_Exercise input_
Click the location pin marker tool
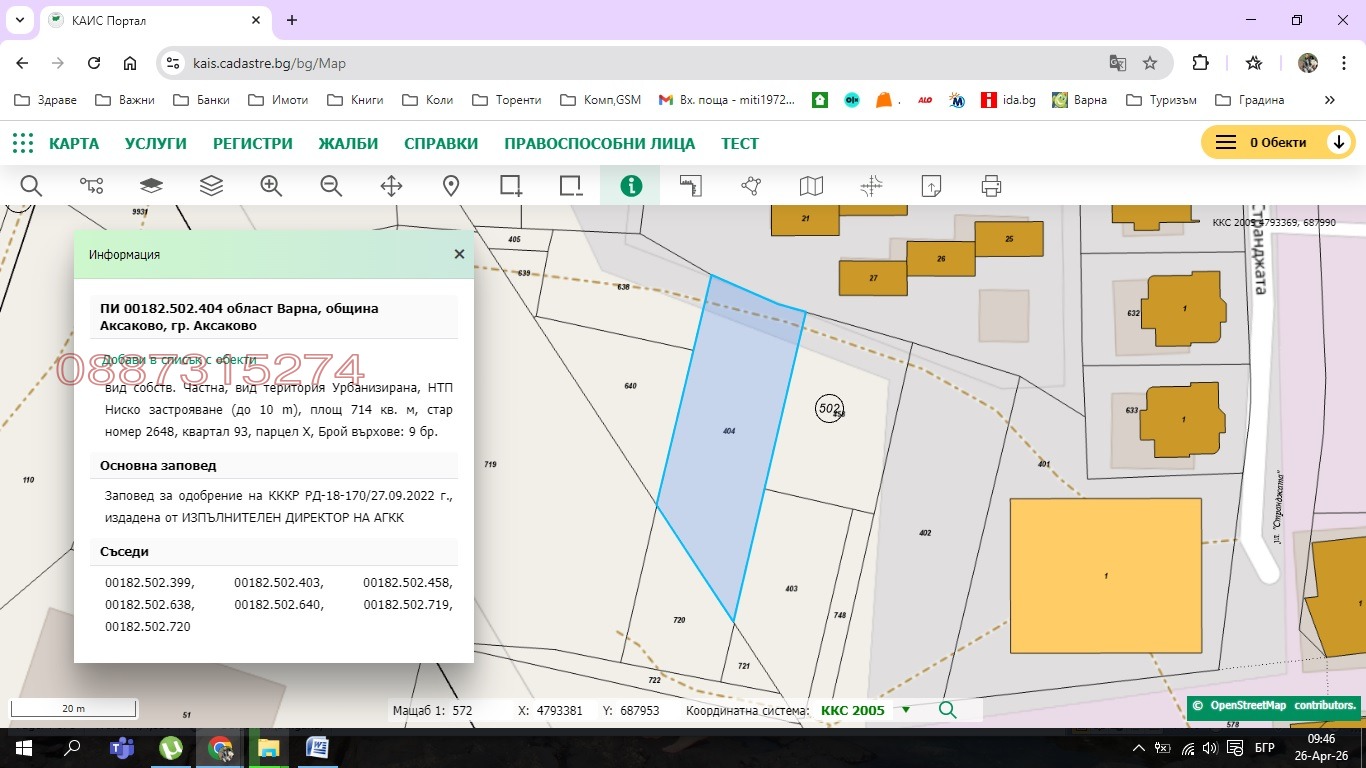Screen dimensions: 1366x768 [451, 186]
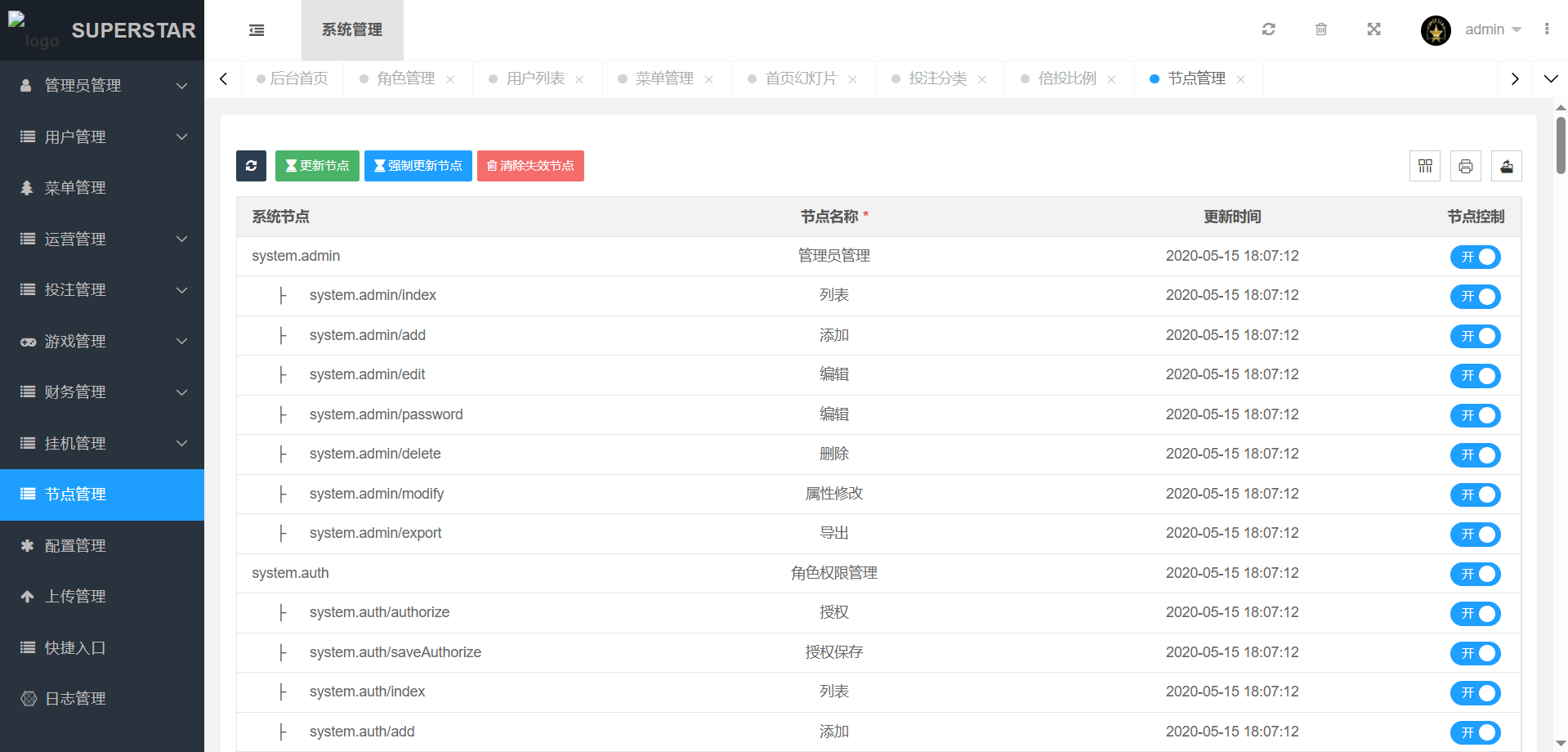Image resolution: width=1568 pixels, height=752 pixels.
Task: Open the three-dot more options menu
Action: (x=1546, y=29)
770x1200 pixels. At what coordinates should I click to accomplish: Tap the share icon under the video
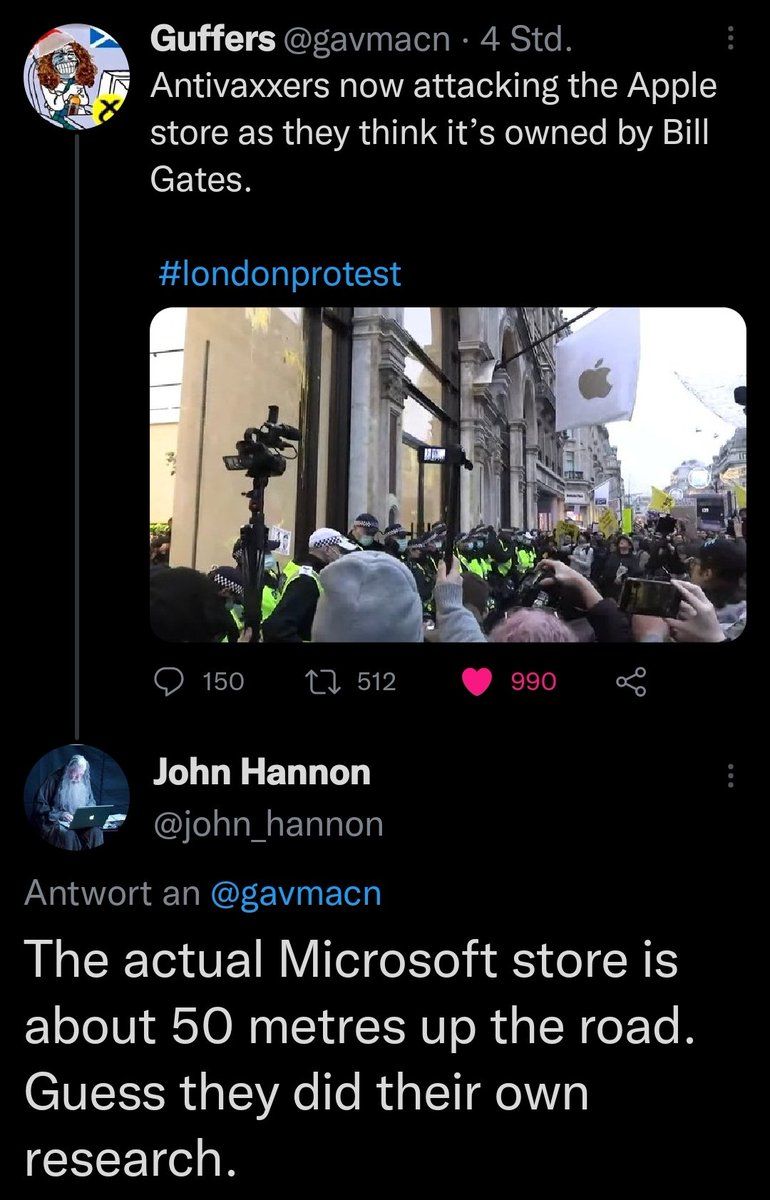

_What is expected_
What is needed is an exact printout of all the entries, without the pictures.

_Result of the exercise_
Click the location pin marker tool
Screen dimensions: 1366x768 [451, 186]
Image resolution: width=1568 pixels, height=752 pixels.
Task: Open the three-dot more options menu
Action: (x=1546, y=29)
770x1200 pixels. At what coordinates should I click to accomplish: Tap the share icon under the video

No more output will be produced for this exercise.